Estela Díaz revela, em entrevista ao Expresso, o que significa a despenalização do aborto no país, uma campanha em que a ex-dirigente sindical esteve desde o início, e reflete sobre a onda verde e o eventual efeito-contágio na América Latina

Ricardo Ceppi

O aborto foi descriminalizado até às 14 semanas na Argentina na madrugada de 30 de dezembro, alterando uma lei de 1921. Estela Díaz, ex-dirigente sindical e agora ministra das Mulheres, Políticas de Género e Diversidade Sexual da província de Buenos Aires, esteve na campanha pela despenalização do aborto desde 2005 até ao histórico 30 de dezembro, altura em que a lei, após nove tentativas, foi aprovada. Segundo a Associated Press, os abortos clandestinos já mataram mais de 3000 mulheres no país desde 1983. São quase 40 mil as mulheres que são hospitalizadas por ano por causa deste procedimento.

O aborto é legal e gratuito no seu país. O que significa isto para as mulheres argentinas e para a sociedade argentina?
Em termos concretos, a respeito do que diz a lei, é a interrupção voluntária da gravidez até às 14 semanas de gestação a pedido da mulher. É a continuidade de outras modalidades que já tínhamos. Antes tínhamos um sistema de aborto legal para casos em que havia perigo para a saúde ou para a vida da mulher e para casos de violação.

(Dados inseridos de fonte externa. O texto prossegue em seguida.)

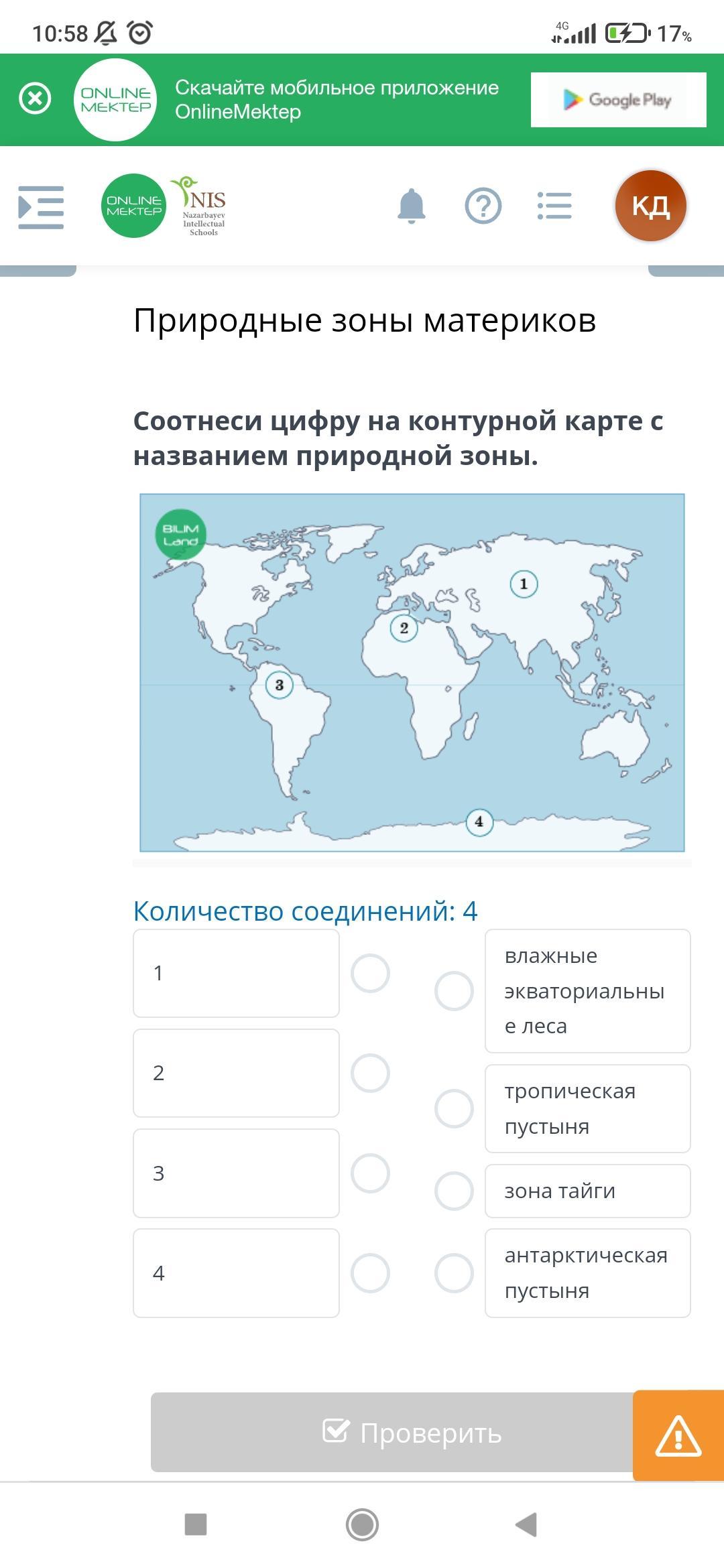Tap the Android back navigation button
724x1568 pixels.
tap(526, 1524)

Para além disso, esta legislação contempla a atenção pós-aborto, e prevê a garantia de que o sistema de saúde, tanto público como privado ou da segurança social, garantam esta prática. Isto são os termos concretos e práticos do que é a atenção à saúde quanto às interrupções de gravidez. Depois, se pensamos desde o ponto de vista cultural, político e simbólico, é uma conquista histórica na luta pelos direitos das mulheres. Isto supõe desde já uma mudança importantíssima porque acaba com a clandestinidade do aborto, com a criminalização ou ameaça de criminalização que era suposto ter o aborto como sentença no código penal. Para além de ameaçador, limitava os direitos personalíssimos das mulheres. Isto era uma ameaça em relação à sua decisão autónoma à volta da reprodução. Por isso, muda significativamente o posicionamento subjetivo das mulheres, crescem em autonomia, crescem em igualdade. Havia uma profunda desigualdade na lei do aborto.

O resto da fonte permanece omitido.